We are doing the same with the meals also.  I agree with you I think
once he starts getting them he will enjoy and think it was a good idea
that he had and will enjoy and look forward to them coming.

We have been looking to find a good facility that he will be able to
go when the time comes.  We may just do what you had done with your
mother in law, in fact my husband and I have kind of joked about doing
that.  I truly believe that he would probably be ok with the
adjustment.

Thank you for sharing and I enjoyed reading and glad to hear that
someone else feels that is not being cruel in taking advantage of
their confusion, because you are right they don't remember what they
do or say.  Dad had aprescription, (I knew I should have held on to
it, but didn't) and the next day when we went to take to take him to
get it filled - poof it was gone.  So now we hold on to any
prescriptions and make his appointments - even though he is annoyed
for the moment.
Mary_Gordon@tvo.org - 26 Jan 2008 19:40 GMT
Marily wrote:
> Thank you for sharing and I enjoyed reading and glad to hear that
> someone else feels that is not being cruel in taking advantage of
[quoted text clipped - 4 lines]
> prescriptions and make his appointments - even though he is annoyed
> for the moment.
Mary responds:
I'll bet you money if you quiz him closely, he has lost his
understanding of sequences. Its a common development. It's not just
numbers - its anything that goes in a particular order, like days of
the week, months of the year, hours of the day. When it first dawned
on me that this might be going on, she was calling us constantly
because she couldn't find the shows she wanted to watch on TV. She
didn't know that Tuesday was after Monday or before Wednesday, or that
the 17th was two days before the 19th, or that Channel 2 was one click
ahead of Channel 3 on the TV dial. She couldn't understand a calendar,
tell time, or handle money because of it. No wonder she missed
appointments - since she also had no "feel" for time, and couldn't
figure out that if she had to be somewhere at 2, she had to start
getting ready at 1, call the cab at 1:15 and be out the door at 1:30.
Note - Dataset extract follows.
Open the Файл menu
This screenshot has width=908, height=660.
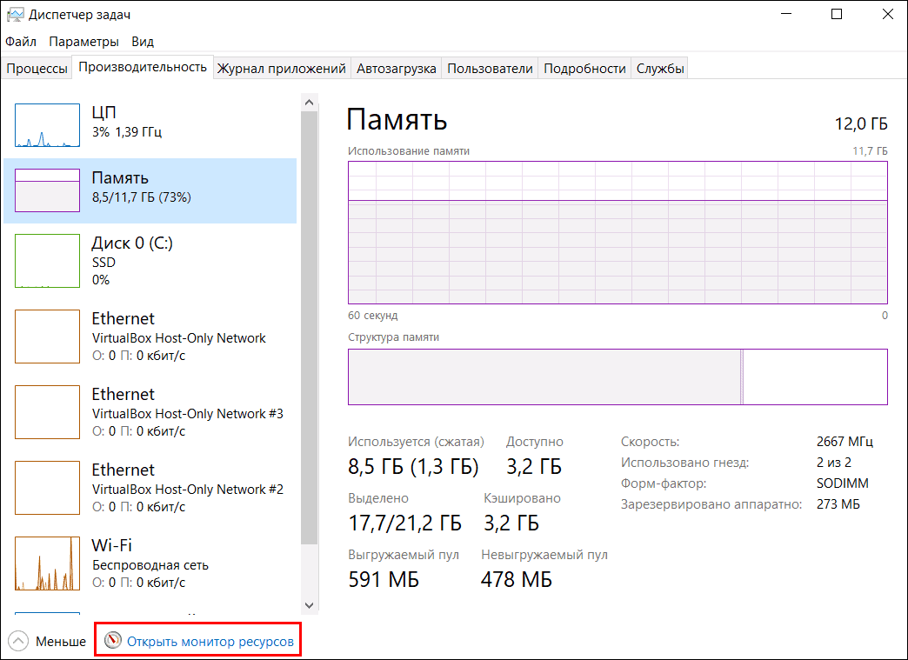[x=21, y=42]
You aren't being cruel at all. Being cruel would be to allow him to
put himself in danger, neglect his health and hygene, eat spoiling
food, take too many pills etc. If a 5 year old protested they were
perfectly able to look after themselves without help or interference,
you wouldn't feel one seconds hesitation in intervening for their
health and safety. Sadly, this is no different. He thinks he's fine,
he's not, so you do what you have to do.

Prior to the move to her first assisted living place, we did try to
engage her in going through her wardrobe etc. Even though we weren't
asking her permission about the move, we were trying to be respectful
of her autonomy, and let her make some decisions for herself about
what things she loved best, or that were most comfortable or useful.
It was a lost cause. She wasn't able to make rational choices, she
couldn't stay focused etc. etc. The saddest part is even a few hours
later, she didn't remember anything about the discussion, so we had to
accept we had to make all the decisions for her.  Its a rough one when
its someone you have always loved and respected, and who has been an
authority figure in your life.

M
Dennis P. Harris - 27 Jan 2008 04:23 GMT
> Dad had aprescription, (I knew I should have held on to
> it, but didn't) and the next day when we went to take to take him to
> get it filled - poof it was gone.  So now we hold on to any
> prescriptions and make his appointments - even though he is annoyed
> for the moment.

better yet, ask docs if they can fax the prescription to the
pharmacy (where i live docs can phone them in, and my mom's docs
did that for me, so i only had to go pick them up, since her
insurance was billed automatically).